**Directions for this task:** Extract all of the entries below, reproducing every line without any change.

Entries from a data source:

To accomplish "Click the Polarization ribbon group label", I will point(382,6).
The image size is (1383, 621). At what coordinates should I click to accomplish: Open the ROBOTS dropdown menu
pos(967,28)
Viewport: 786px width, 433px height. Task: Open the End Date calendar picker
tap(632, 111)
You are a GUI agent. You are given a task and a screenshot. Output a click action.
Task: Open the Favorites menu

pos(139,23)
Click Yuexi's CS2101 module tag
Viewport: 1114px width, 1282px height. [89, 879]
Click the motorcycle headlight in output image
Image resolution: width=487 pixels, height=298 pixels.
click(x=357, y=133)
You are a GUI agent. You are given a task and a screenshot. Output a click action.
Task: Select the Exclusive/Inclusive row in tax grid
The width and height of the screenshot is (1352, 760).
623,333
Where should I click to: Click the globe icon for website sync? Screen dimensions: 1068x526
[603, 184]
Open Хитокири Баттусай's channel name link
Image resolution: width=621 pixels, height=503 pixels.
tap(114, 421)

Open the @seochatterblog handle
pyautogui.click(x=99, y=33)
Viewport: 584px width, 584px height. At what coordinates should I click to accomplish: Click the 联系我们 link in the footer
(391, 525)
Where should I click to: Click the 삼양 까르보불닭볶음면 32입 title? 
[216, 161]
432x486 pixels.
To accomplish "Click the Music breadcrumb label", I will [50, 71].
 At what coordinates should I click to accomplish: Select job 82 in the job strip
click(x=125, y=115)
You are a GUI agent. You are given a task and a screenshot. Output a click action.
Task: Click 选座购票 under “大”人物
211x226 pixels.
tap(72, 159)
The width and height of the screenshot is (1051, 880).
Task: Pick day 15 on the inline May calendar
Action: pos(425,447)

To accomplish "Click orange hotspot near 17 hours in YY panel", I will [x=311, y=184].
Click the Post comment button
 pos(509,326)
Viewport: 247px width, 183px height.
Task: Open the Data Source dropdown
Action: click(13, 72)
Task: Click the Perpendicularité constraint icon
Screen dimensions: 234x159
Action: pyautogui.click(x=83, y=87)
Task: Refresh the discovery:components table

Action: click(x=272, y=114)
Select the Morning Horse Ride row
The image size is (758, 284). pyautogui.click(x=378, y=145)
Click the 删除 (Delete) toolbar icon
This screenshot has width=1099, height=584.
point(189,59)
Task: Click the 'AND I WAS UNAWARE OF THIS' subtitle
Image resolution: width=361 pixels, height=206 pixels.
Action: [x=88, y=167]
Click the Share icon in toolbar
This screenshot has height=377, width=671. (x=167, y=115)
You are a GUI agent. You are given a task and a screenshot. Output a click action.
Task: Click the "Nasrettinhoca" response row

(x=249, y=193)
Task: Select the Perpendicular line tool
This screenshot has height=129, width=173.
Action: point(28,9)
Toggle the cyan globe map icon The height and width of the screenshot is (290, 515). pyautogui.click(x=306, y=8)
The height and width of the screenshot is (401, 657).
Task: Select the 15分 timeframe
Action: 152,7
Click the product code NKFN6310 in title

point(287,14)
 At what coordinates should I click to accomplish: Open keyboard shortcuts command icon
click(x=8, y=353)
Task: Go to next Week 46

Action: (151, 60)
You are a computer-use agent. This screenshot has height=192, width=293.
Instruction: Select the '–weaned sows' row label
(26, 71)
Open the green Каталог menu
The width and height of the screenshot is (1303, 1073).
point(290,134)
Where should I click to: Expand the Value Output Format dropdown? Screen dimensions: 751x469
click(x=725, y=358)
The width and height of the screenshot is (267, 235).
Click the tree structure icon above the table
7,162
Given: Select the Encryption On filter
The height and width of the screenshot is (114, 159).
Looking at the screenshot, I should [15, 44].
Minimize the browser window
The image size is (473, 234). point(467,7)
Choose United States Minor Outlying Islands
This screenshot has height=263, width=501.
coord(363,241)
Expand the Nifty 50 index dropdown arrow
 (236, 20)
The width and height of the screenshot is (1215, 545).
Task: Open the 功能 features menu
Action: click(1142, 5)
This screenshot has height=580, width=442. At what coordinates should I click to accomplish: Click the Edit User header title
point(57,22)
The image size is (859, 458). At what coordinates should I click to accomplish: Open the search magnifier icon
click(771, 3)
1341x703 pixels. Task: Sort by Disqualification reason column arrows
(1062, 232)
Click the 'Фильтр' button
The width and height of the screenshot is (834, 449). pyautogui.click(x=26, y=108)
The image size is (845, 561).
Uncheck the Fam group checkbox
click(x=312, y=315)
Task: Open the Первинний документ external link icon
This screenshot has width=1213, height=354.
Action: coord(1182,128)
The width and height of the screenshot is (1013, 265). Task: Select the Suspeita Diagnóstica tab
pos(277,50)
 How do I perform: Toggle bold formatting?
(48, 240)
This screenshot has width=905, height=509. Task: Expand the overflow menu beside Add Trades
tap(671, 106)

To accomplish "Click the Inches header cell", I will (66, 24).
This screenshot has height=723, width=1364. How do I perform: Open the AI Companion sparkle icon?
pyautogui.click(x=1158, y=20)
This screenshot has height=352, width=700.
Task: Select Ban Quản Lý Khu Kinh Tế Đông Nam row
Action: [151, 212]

**Solved exercise:**
To accomplish "Click the Polarization ribbon group label", I will point(382,6).
The image size is (1383, 621). At what coordinates should I click to accomplish: Open the ROBOTS dropdown menu
pos(967,28)
Viewport: 786px width, 433px height. Task: Open the End Date calendar picker
tap(632, 111)
You are a GUI agent. You are given a task and a screenshot. Output a click action.
Task: Open the Favorites menu

pos(139,23)
Click Yuexi's CS2101 module tag
Viewport: 1114px width, 1282px height. [89, 879]
Click the motorcycle headlight in output image
Image resolution: width=487 pixels, height=298 pixels.
click(x=357, y=133)
You are a GUI agent. You are given a task and a screenshot. Output a click action.
Task: Select the Exclusive/Inclusive row in tax grid
The width and height of the screenshot is (1352, 760).
623,333
Where should I click to: Click the globe icon for website sync? Screen dimensions: 1068x526
[603, 184]
Open Хитокири Баттусай's channel name link
Image resolution: width=621 pixels, height=503 pixels.
tap(114, 421)

Open the @seochatterblog handle
pyautogui.click(x=99, y=33)
Viewport: 584px width, 584px height. At what coordinates should I click to accomplish: Click the 联系我们 link in the footer
(391, 525)
Where should I click to: Click the 삼양 까르보불닭볶음면 32입 title? 
[216, 161]
432x486 pixels.
To accomplish "Click the Music breadcrumb label", I will [50, 71].
 At what coordinates should I click to accomplish: Select job 82 in the job strip
click(x=125, y=115)
You are a GUI agent. You are given a task and a screenshot. Output a click action.
Task: Click 选座购票 under “大”人物
211x226 pixels.
tap(72, 159)
The width and height of the screenshot is (1051, 880).
Task: Pick day 15 on the inline May calendar
Action: pos(425,447)

To accomplish "Click orange hotspot near 17 hours in YY panel", I will [x=311, y=184].
Click the Post comment button
 pos(509,326)
Viewport: 247px width, 183px height.
Task: Open the Data Source dropdown
Action: click(13, 72)
Task: Click the Perpendicularité constraint icon
Screen dimensions: 234x159
Action: pyautogui.click(x=83, y=87)
Task: Refresh the discovery:components table

Action: click(x=272, y=114)
Select the Morning Horse Ride row
The image size is (758, 284). pyautogui.click(x=378, y=145)
Click the 删除 (Delete) toolbar icon
This screenshot has width=1099, height=584.
point(189,59)
Task: Click the 'AND I WAS UNAWARE OF THIS' subtitle
Image resolution: width=361 pixels, height=206 pixels.
Action: [x=88, y=167]
Click the Share icon in toolbar
This screenshot has height=377, width=671. (x=167, y=115)
You are a GUI agent. You are given a task and a screenshot. Output a click action.
Task: Click the "Nasrettinhoca" response row

(x=249, y=193)
Task: Select the Perpendicular line tool
This screenshot has height=129, width=173.
Action: point(28,9)
Toggle the cyan globe map icon The height and width of the screenshot is (290, 515). pyautogui.click(x=306, y=8)
The height and width of the screenshot is (401, 657).
Task: Select the 15分 timeframe
Action: 152,7
Click the product code NKFN6310 in title

point(287,14)
 At what coordinates should I click to accomplish: Open keyboard shortcuts command icon
click(x=8, y=353)
Task: Go to next Week 46

Action: (151, 60)
You are a computer-use agent. This screenshot has height=192, width=293.
Instruction: Select the '–weaned sows' row label
(26, 71)
Open the green Каталог menu
The width and height of the screenshot is (1303, 1073).
point(290,134)
Where should I click to: Expand the Value Output Format dropdown? Screen dimensions: 751x469
click(x=725, y=358)
The width and height of the screenshot is (267, 235).
Click the tree structure icon above the table
7,162
Given: Select the Encryption On filter
The height and width of the screenshot is (114, 159).
Looking at the screenshot, I should [15, 44].
Minimize the browser window
The image size is (473, 234). point(467,7)
Choose United States Minor Outlying Islands
This screenshot has height=263, width=501.
coord(363,241)
Expand the Nifty 50 index dropdown arrow
 (236, 20)
The width and height of the screenshot is (1215, 545).
Task: Open the 功能 features menu
Action: click(1142, 5)
This screenshot has height=580, width=442. At what coordinates should I click to accomplish: Click the Edit User header title
point(57,22)
The image size is (859, 458). At what coordinates should I click to accomplish: Open the search magnifier icon
click(771, 3)
1341x703 pixels. Task: Sort by Disqualification reason column arrows
(1062, 232)
Click the 'Фильтр' button
The width and height of the screenshot is (834, 449). pyautogui.click(x=26, y=108)
The image size is (845, 561).
Uncheck the Fam group checkbox
click(x=312, y=315)
Task: Open the Первинний документ external link icon
This screenshot has width=1213, height=354.
Action: coord(1182,128)
The width and height of the screenshot is (1013, 265). Task: Select the Suspeita Diagnóstica tab
pos(277,50)
 How do I perform: Toggle bold formatting?
(48, 240)
This screenshot has width=905, height=509. Task: Expand the overflow menu beside Add Trades
tap(671, 106)

To accomplish "Click the Inches header cell", I will (66, 24).
This screenshot has height=723, width=1364. How do I perform: Open the AI Companion sparkle icon?
pyautogui.click(x=1158, y=20)
This screenshot has height=352, width=700.
Task: Select Ban Quản Lý Khu Kinh Tế Đông Nam row
Action: [151, 212]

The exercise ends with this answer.